Records for the exercise:
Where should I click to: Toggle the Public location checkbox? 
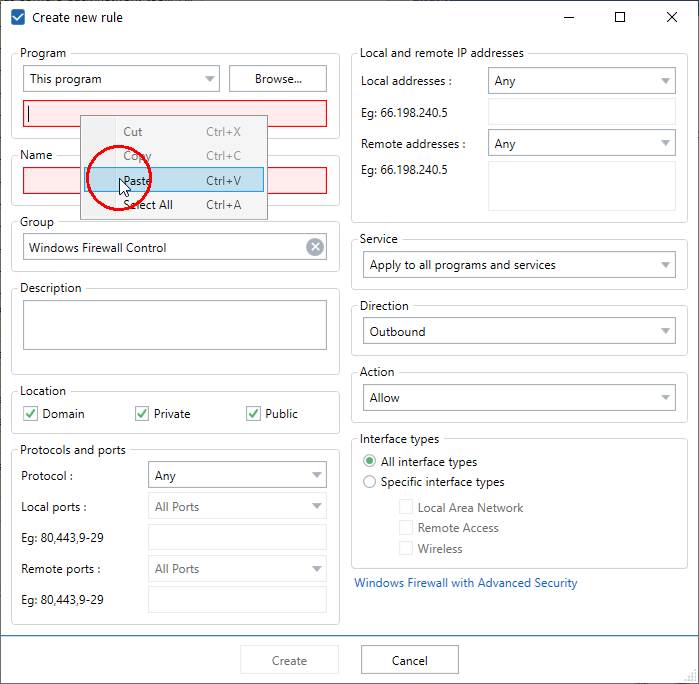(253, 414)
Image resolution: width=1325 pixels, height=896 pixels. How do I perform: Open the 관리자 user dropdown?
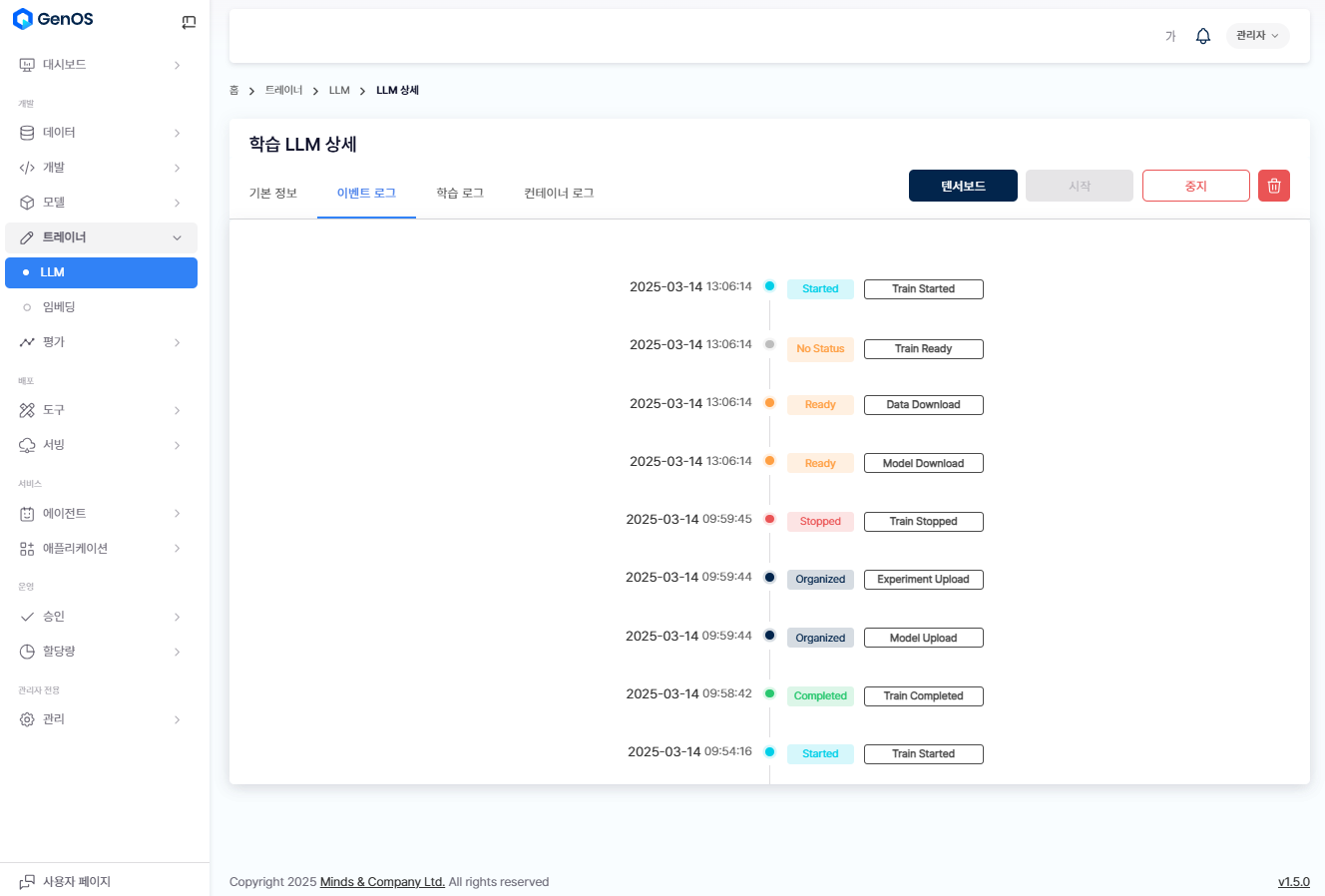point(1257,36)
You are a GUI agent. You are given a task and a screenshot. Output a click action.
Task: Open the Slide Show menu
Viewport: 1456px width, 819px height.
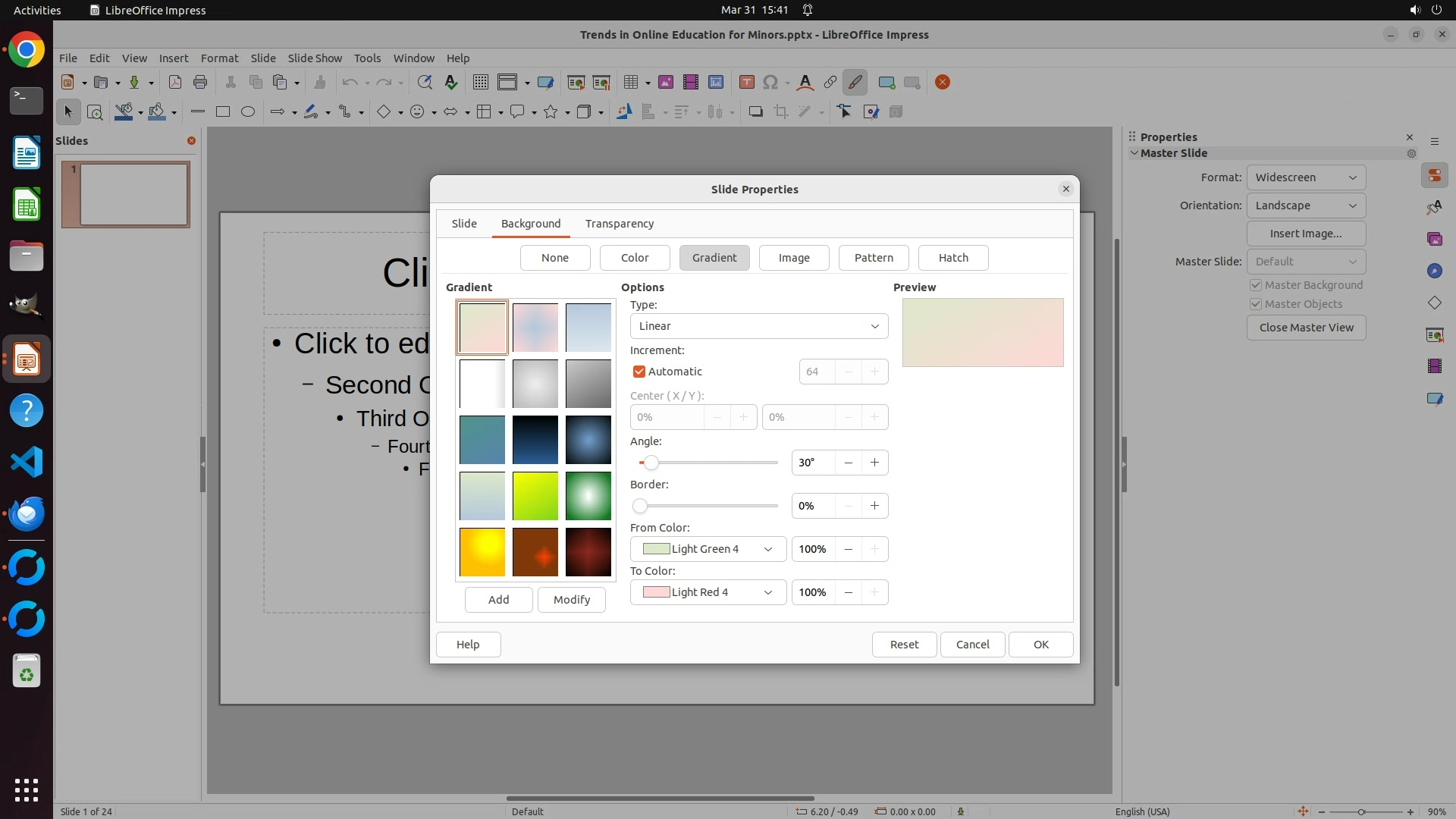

Stated exercise:
Can you pull out the text of all the items above, line for line and unchanged, with the pictures left out?

Response to this exercise:
Where should I click to: Toggle the Public location checkbox? 
(253, 414)
Image resolution: width=1325 pixels, height=896 pixels. How do I perform: Open the 관리자 user dropdown?
point(1257,36)
You are a GUI agent. You are given a task and a screenshot. Output a click action.
Task: Open the Slide Show menu
Viewport: 1456px width, 819px height.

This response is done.